## Exercise goal
Copy the records word for word, starting at the line that contains "What do you" and ending at the last line of the records. Leave the pictures out.

## Task inputs
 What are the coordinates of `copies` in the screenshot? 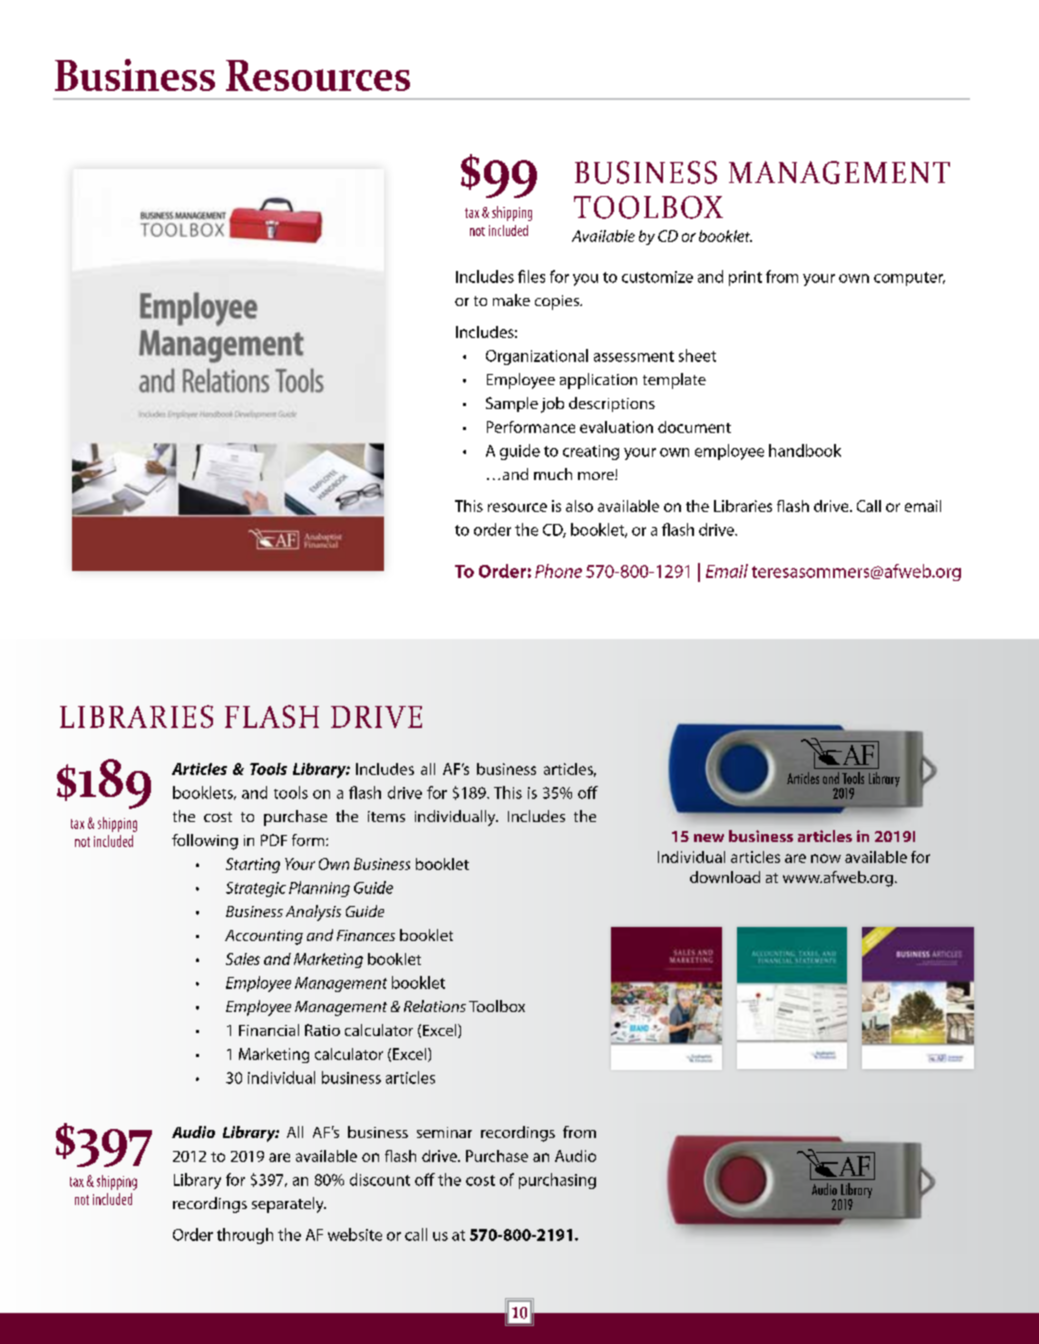 It's located at (558, 302).
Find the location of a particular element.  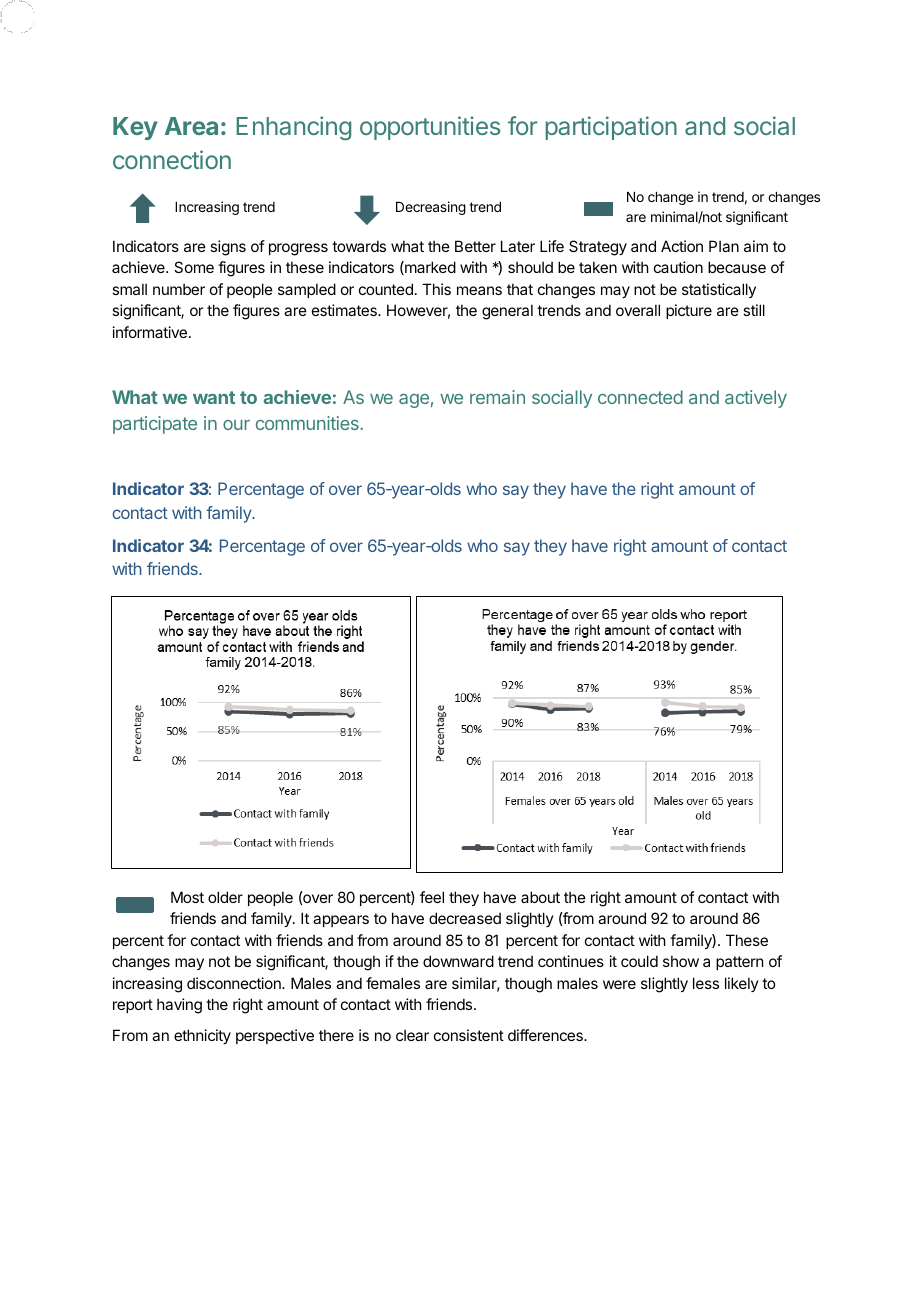

about is located at coordinates (540, 897).
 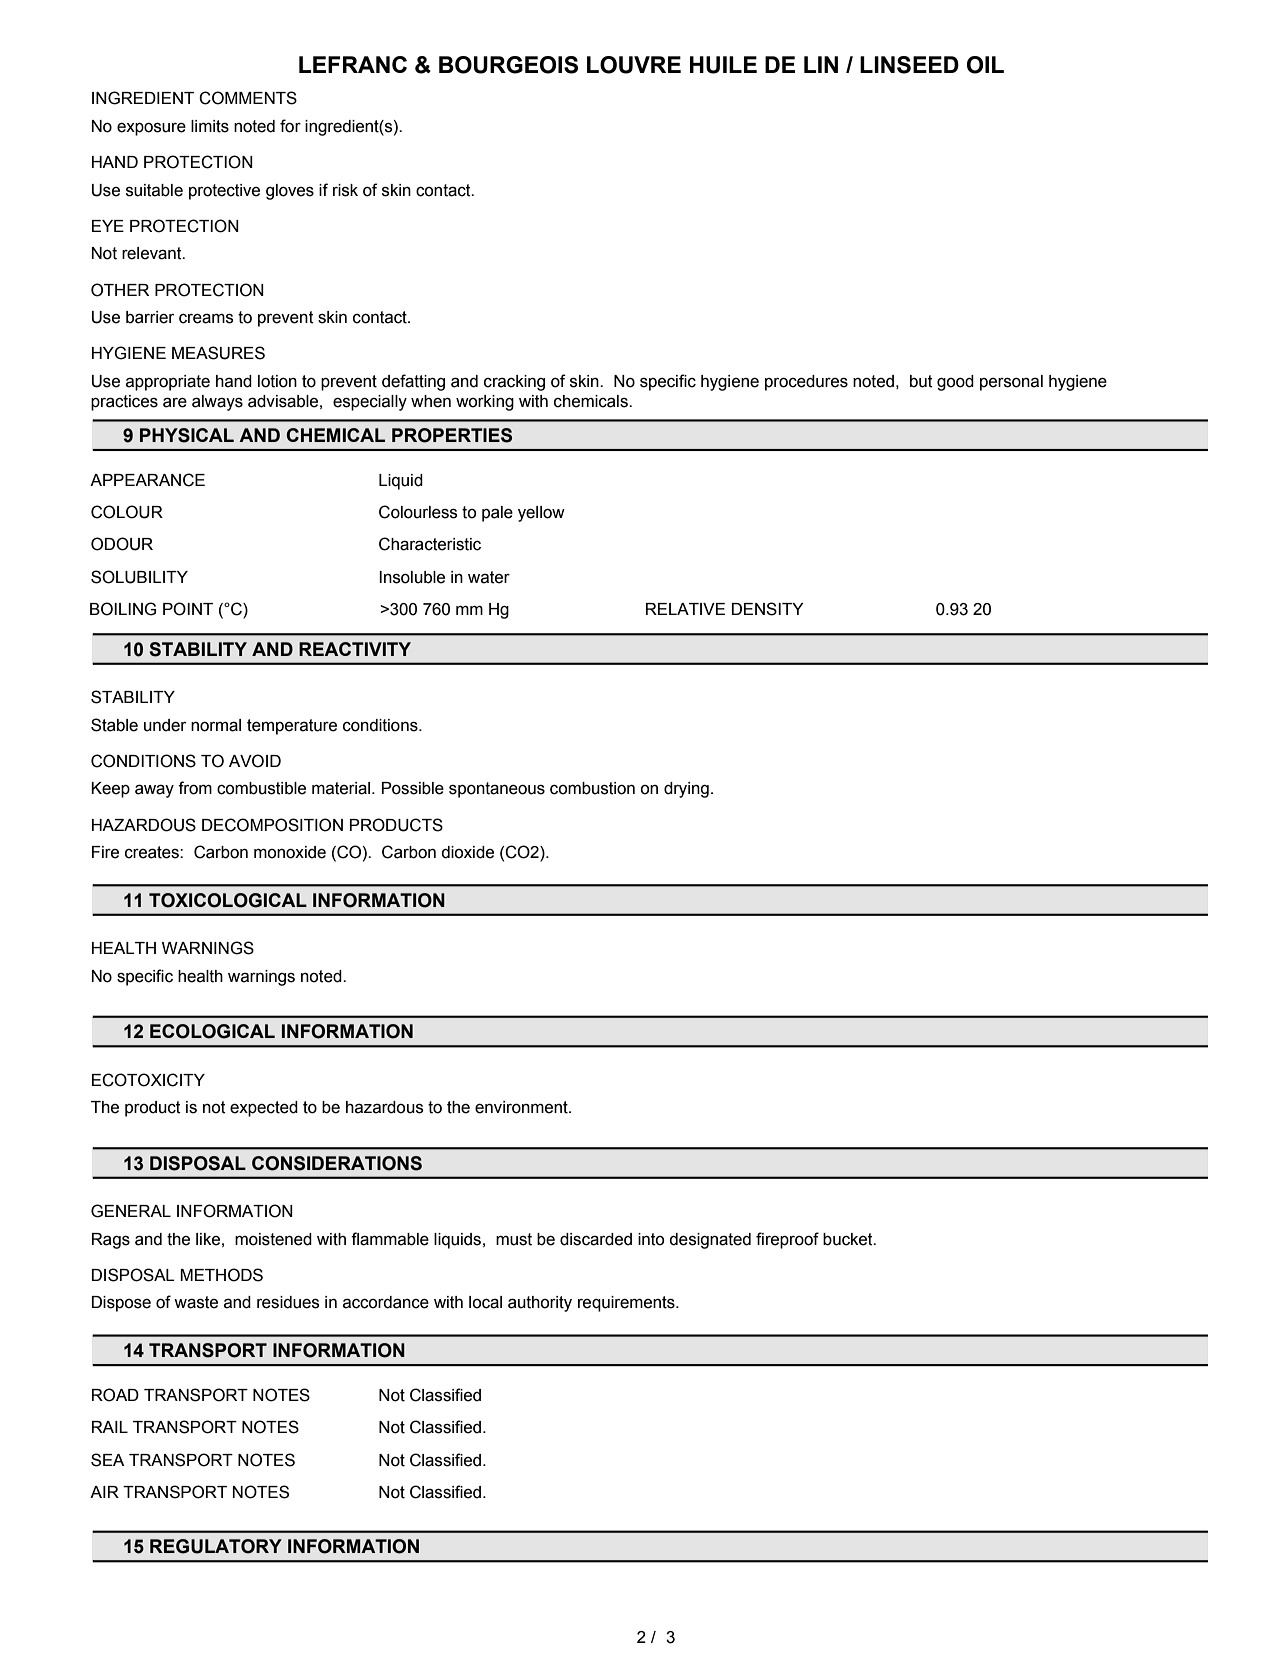 What do you see at coordinates (508, 65) in the image?
I see `BOURGEOIS` at bounding box center [508, 65].
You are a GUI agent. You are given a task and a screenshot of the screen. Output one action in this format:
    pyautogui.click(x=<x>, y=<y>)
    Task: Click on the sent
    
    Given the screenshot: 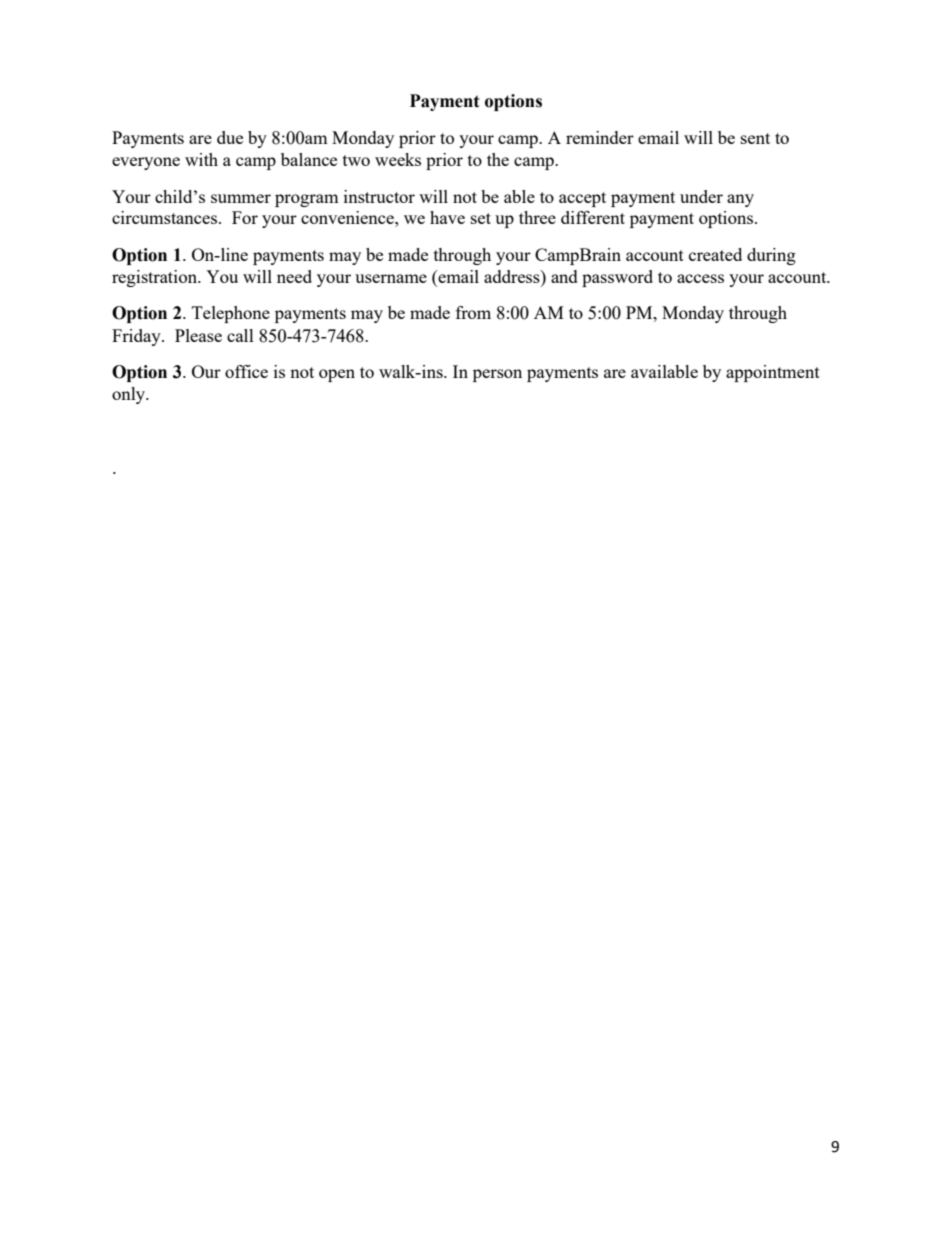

## Finished answer
  What do you see at coordinates (508, 65) in the image?
I see `BOURGEOIS` at bounding box center [508, 65].
You are a GUI agent. You are given a task and a screenshot of the screen. Output one action in this format:
    pyautogui.click(x=<x>, y=<y>)
    Task: Click on the sent
    
    Given the screenshot: 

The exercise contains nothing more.